## Records for this task
# # # # #

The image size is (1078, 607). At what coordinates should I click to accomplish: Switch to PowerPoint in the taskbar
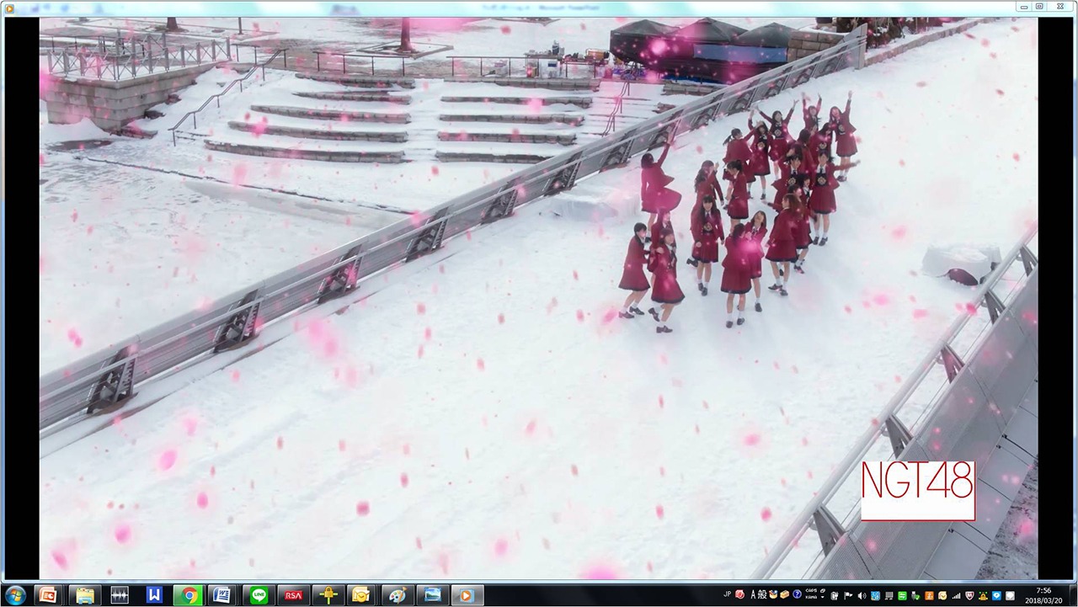click(49, 595)

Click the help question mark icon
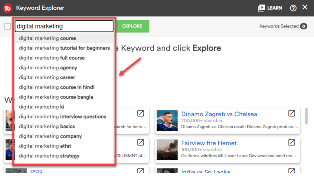pyautogui.click(x=293, y=8)
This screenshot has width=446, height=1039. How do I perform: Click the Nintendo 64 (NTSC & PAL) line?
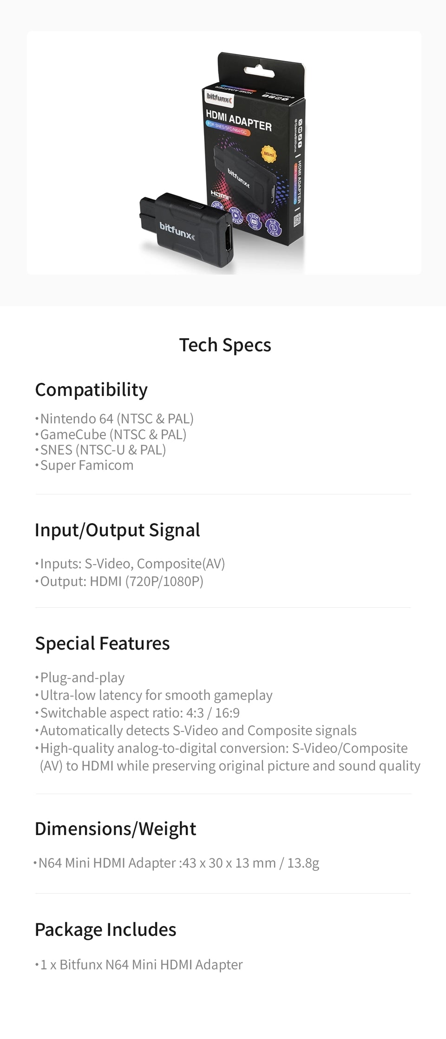tap(117, 419)
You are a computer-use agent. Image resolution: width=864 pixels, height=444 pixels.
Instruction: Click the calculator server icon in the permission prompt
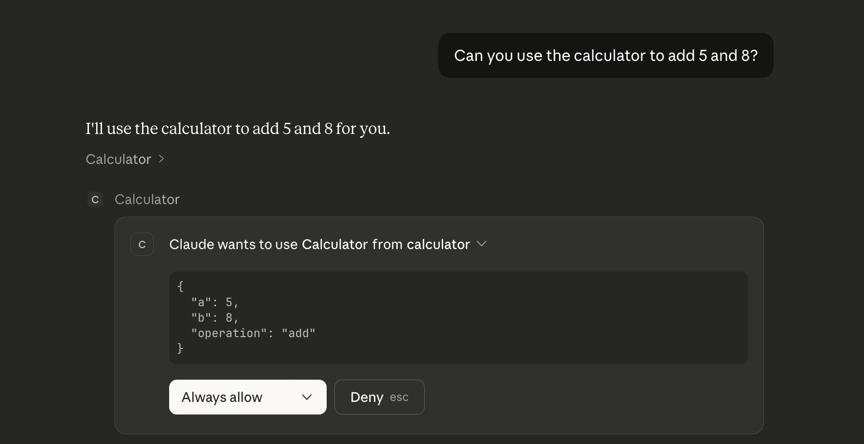[x=142, y=244]
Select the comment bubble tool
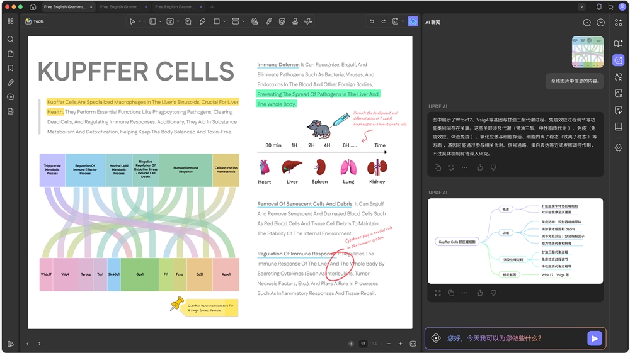Viewport: 630px width, 353px height. 188,21
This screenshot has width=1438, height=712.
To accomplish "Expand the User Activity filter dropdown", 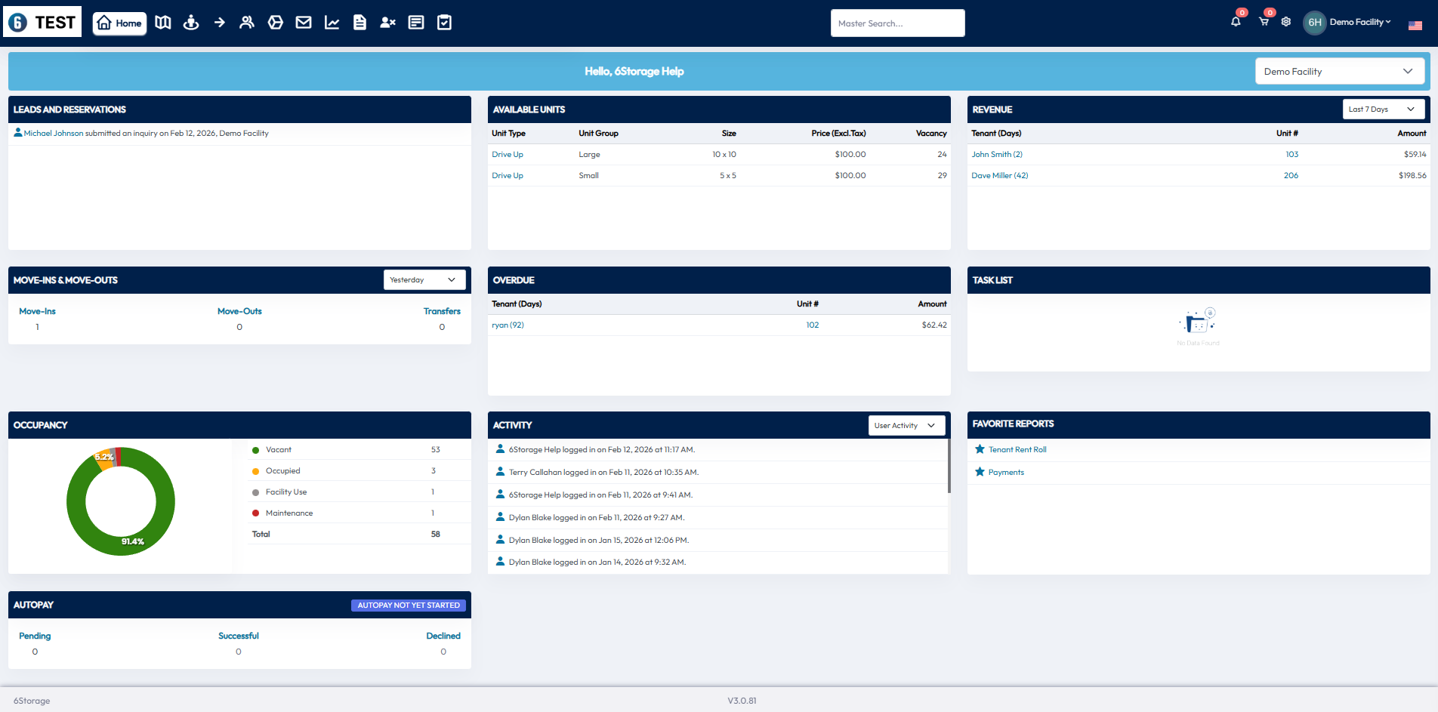I will (x=906, y=426).
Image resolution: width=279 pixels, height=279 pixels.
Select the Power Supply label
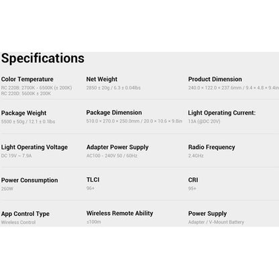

# # # # #

## Problem
Using the records above, return word for word the lines that begin at the one containing "Click the help question mark icon" and end at the one containing "You are a computer-use", both of them included and no pictures.

## Solution to the problem
Click the help question mark icon
pyautogui.click(x=293, y=8)
This screenshot has width=446, height=1039. How do I perform: Click the Nintendo 64 (NTSC & PAL) line?
tap(117, 419)
You are a computer-use agent. Image resolution: width=864 pixels, height=444 pixels.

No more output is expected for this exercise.